> _Problem to work on_
Write out exactly the lines from the one holding "Given: Open the 淡出 transition dropdown" to the last line of the entries, both ends included and nothing else, without the pictures.

> _Provided data_

---

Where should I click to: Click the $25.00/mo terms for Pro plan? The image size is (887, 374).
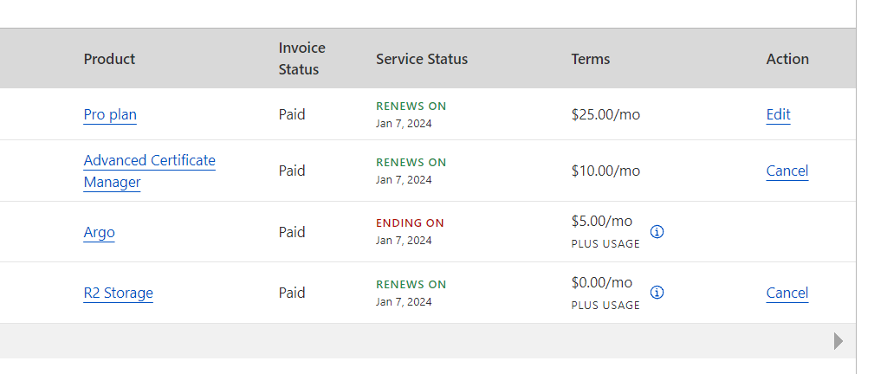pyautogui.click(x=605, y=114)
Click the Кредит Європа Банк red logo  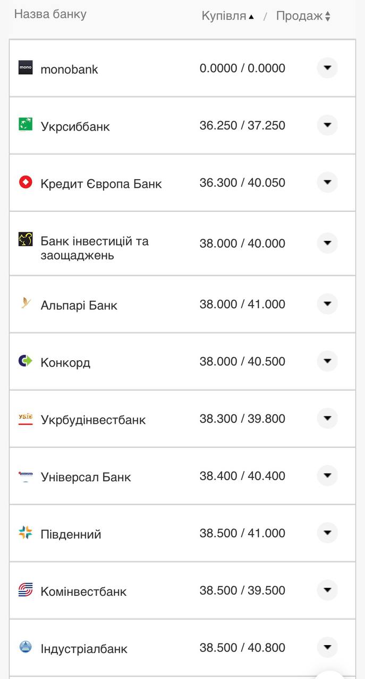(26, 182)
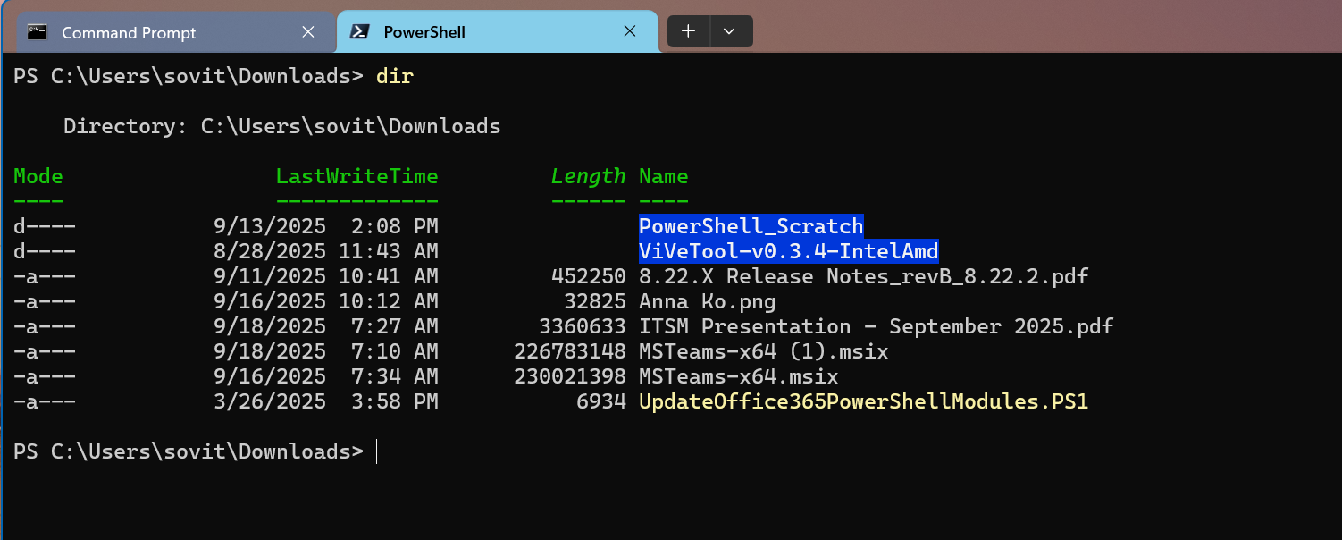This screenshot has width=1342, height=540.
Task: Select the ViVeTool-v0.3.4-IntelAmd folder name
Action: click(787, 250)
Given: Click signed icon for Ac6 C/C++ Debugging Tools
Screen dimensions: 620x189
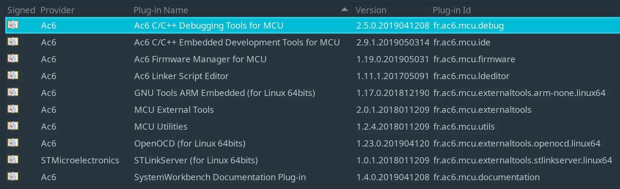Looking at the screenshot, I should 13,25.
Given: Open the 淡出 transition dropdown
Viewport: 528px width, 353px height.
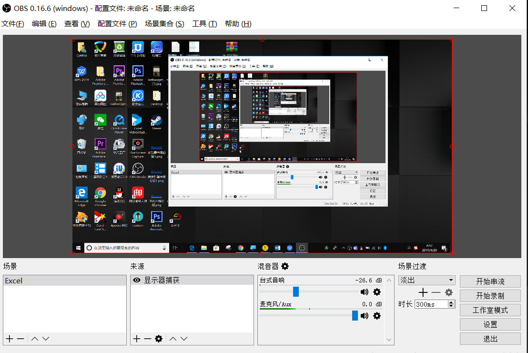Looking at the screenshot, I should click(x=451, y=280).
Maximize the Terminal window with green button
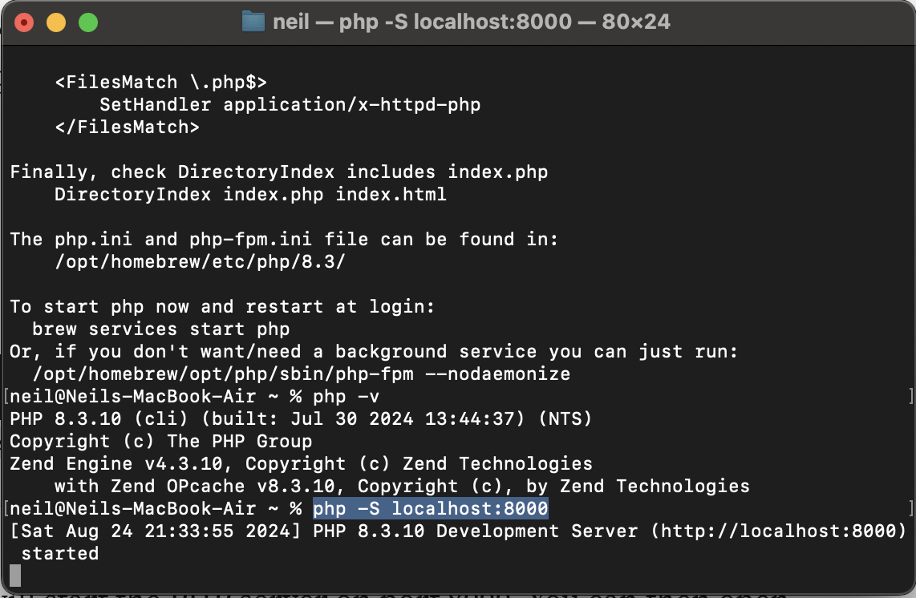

---

> _Answer section_
Given: Open the 淡出 transition dropdown
Viewport: 528px width, 353px height.
Looking at the screenshot, I should click(x=451, y=280).
Maximize the Terminal window with green button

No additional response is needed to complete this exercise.